Code 3.2: The release pipeline runs when the student creates an MR to the release branch and for each new commit after the fact.

GitLab can show the test results directly in the MR, either failing test, as shown in Figure 3.9 or without errors shown in Figure 3.11. However, it requires that the pipeline saves the test results in a JUnit format as report artifacts [26]. It is possible to present the test results from the development pipeline using JUnit as well, but this feature is disabled by default due to performance issues [26]. Therefore, the test results in the development pipeline will be presented directly in a console in GitLab. By offering the test results for the student, the implementation satisfies US 2.

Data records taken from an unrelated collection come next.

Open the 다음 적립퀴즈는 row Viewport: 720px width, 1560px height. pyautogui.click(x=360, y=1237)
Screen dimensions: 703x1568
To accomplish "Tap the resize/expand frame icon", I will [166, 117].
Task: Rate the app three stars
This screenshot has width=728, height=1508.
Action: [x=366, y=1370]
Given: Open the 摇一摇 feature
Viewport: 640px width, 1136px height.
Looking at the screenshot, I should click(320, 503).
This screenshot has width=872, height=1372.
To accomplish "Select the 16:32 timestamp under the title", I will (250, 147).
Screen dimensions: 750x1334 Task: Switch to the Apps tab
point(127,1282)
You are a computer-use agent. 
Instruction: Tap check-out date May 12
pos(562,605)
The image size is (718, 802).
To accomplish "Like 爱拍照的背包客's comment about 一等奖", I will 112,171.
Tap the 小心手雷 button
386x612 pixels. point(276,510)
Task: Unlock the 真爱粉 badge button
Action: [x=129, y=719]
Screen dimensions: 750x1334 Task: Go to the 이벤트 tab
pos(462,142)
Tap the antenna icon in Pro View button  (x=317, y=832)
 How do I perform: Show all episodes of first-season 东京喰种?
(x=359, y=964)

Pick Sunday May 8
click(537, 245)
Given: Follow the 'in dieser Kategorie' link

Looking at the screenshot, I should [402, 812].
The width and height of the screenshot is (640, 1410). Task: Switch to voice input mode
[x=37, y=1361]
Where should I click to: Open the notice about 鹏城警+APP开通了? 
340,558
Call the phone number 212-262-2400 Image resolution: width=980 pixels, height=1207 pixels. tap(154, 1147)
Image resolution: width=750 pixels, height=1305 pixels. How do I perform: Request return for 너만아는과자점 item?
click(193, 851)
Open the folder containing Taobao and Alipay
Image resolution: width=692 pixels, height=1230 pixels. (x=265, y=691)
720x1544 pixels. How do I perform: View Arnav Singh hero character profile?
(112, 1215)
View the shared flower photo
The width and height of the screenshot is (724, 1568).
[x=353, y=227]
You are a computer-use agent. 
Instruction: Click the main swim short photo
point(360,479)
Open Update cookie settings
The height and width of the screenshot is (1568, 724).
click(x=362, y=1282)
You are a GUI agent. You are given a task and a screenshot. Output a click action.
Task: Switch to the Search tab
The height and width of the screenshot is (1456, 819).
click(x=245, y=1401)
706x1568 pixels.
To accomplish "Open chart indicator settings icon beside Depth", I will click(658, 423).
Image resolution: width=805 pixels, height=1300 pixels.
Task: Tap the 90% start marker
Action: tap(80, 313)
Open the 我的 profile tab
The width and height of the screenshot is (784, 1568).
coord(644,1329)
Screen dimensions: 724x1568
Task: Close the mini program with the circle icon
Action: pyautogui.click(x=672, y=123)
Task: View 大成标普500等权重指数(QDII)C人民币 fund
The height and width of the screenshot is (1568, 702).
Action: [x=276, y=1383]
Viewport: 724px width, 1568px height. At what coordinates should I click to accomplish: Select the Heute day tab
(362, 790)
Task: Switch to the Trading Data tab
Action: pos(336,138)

The release pipeline has an extra job compared to the development pipeline. The job compares the date of the latest commit with the due date of the MR’s milestone. If no milestone is selected or if the due date has passed, the test fails. Otherwise, if the commit date is before or the same as the due date, the job succeeds. The script used in the job has to have access to the course’s GitLab group id and a private access token to get information from the GitLab API. These two variables are not available by default and have to be added manually. To be able to re-use these variables for all assignments, they should be added by an administrator in the root course group’s settings.

The access token only needs to have read-only permission and should be added as a masked variable to ensure that it will not be available in the job logs. As long as the students do not have maintainer permission, the variables will not be accessible for the students. Figure 3.6 shows how the setting page with the variables added looks.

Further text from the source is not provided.